Harvey Nash Goes Smash

Harvey Nash Group (LSE: HVN) is a recruitment business. The company is diversified (no customer concentration risk) and operates in a number of geographies (e.g. UK, Europe, US). It trades for 56 million pounds, and I expect them to earn (based on their history) about 7 million per year. Since they have a net cash position of 5 million, this gives them an adjusted P/E of just over 7.

Management has shown a willingness to shutdown/sell operations in countries that are not doing well, and so I think the diversification gives them good optionality in that they can put resources to work where things are going well, and pull it out when things aren't, which I suspect helps keep them profitable.

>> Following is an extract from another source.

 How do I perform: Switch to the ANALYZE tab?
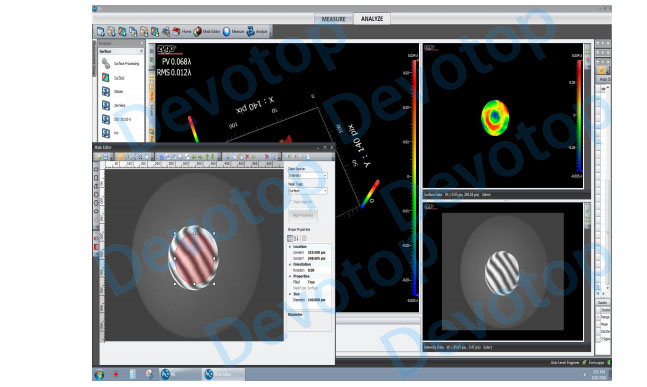[372, 19]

I suspect one reason the stock is so cheap is that there is uncertainty with regard to what will happen with contract workers and offshoring due to Brexit. But one thing I like about HVN's model is that it's asset light. Therefore if revenues fall, I would expect the company can trim its costs and remain profitable. Even in 2009/2010 the company remained profitable.

They pay a dividend of about 5% of the current market price as well.

Over the last month, DBAY Advisors increased its stake from 17% to over 26% of the company. They did something similar at Creston last year before buying it out at a 35% premium to the market price. (You can track HVN's filings, where holdings are made known, here.)